> **Soal dan Tugas**:
A. Tuliskan kembali tanpa perubahan bagian teks bacaan yang diawali kata-kata "Selain menyebabkan para" dan diakhiri "sekitar Februari-Maret 2021.".
B. Jawab pertanyaan berikut berdasarkan teks bacaan.
(i) Kapan Kepatuhan Internal Kanwil BC Jatim I diduga ikut turun memeriksa pabrik-pabrik rokok kecil?
(ii) Dari universitas mana pakar hukum tata negara Dr. Agus Riwanto berasal?
(iii) Dugaan penyalahgunaan wewenang itu berujung pada sanksi apa saja?

> **Teks Bacaan**:
#####
PENEGAKAN hukum yang dilakukan Kantor Wilayah Bea dan Cukai Jawa Timur (Kanwil BC Jatim) I terhadap pabrik-pabrik rokok kecil menjadi kontroversi karena menyebabkan ribuan buruh pabrik rokok kecil tersebut kehilangan pekerjaan mereka.
Selain menyebabkan para buruh kehilangan pekerjaan, hal yang menjadi kontroversi lainnya ialah diduga Kepatuhan Internal Kanwil BC Jatim I ikut serta turun memeriksa pabrik-pabrik rokok kecil tersebut sekitar Februari-Maret 2021.
Dalam kejadian tersebut, diduga terjadinya penyalahgunaan wewenang oleh Kepatuhan Internal Kanwil BC Jatim I yang berujung pada sanksi denda hingga pembekuan sementara operasional pabrik-pabrik rokok kecil tersebut.
Pakar hukum tata negara dari Universitas Sebelas Maret Surakarta (UNS), Dr. Agus Riwanto, S.H., S.Ag., M.Ag., mengatakan Kepatuhan Internal memiliki kewenangan hanya sebatas lingkup internal yurisdiksinya. Namun, apabila sampai ke lingkup eksternal, kewenangan tersebut dapat dilihat atas dasar delegasi, yakni mandat dari pimpinan.
“Ketika berada di level eksternal, mesti dilihat dulu apakah kewenangan itu atas dasar apa, delegasi atau atribusi. Kalau atribusi, namanya saja internal, pasti itu urusan internal. Nah, kalau delegasi, dilihat dulu dia dapat delegasi dari siapa. Apakah memang ada delegasi dari pimpinannya atau apa yang memberi kewenangan berupa delegasi atau titipan pekerjaan,” tegasnya.
#####
> **Bagian Data**:

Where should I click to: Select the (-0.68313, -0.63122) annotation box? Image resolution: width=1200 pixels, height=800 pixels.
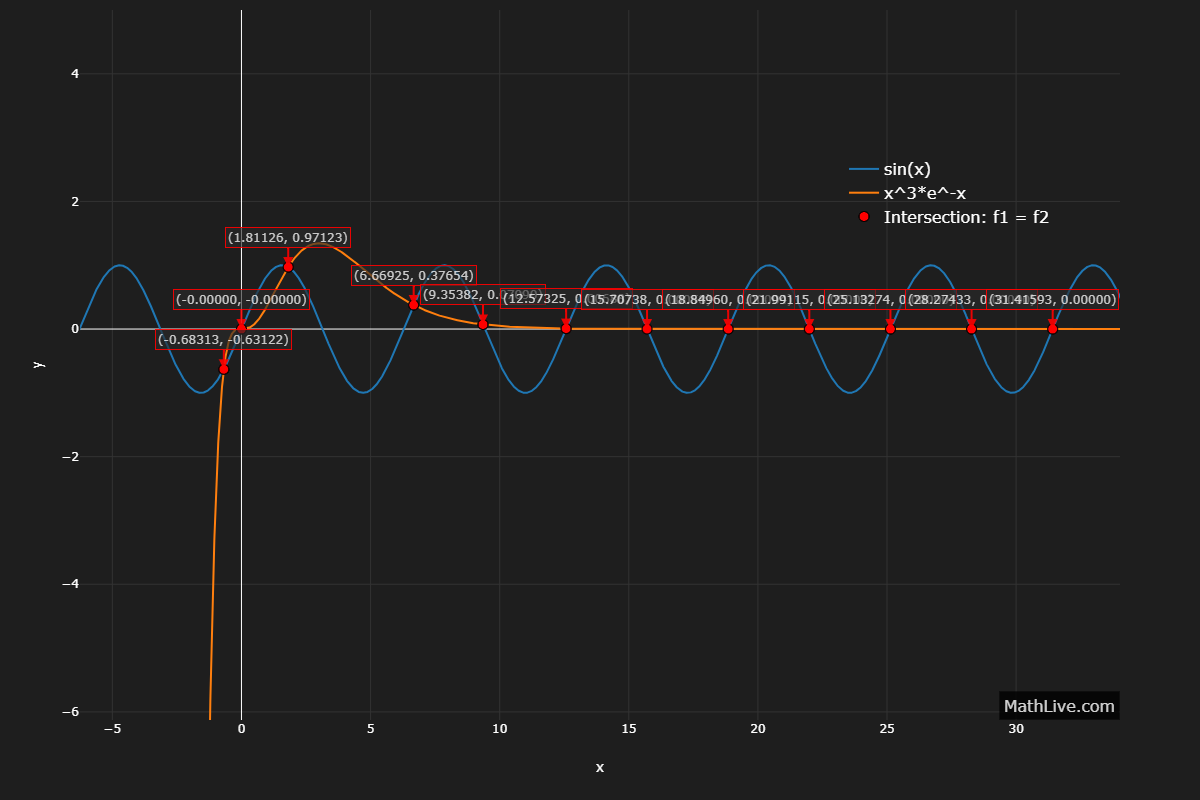pos(224,340)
#####
> **Jawaban Berurutan**:
A.
Selain menyebabkan para buruh kehilangan pekerjaan, hal yang menjadi kontroversi lainnya ialah diduga Kepatuhan Internal Kanwil BC Jatim I ikut serta turun memeriksa pabrik-pabrik rokok kecil tersebut sekitar Februari-Maret 2021.

B.
(i) Sekitar Februari–Maret 2021.
(ii) Universitas Sebelas Maret Surakarta (UNS).
(iii) Sanksi denda hingga pembekuan sementara operasional pabrik-pabrik rokok kecil tersebut.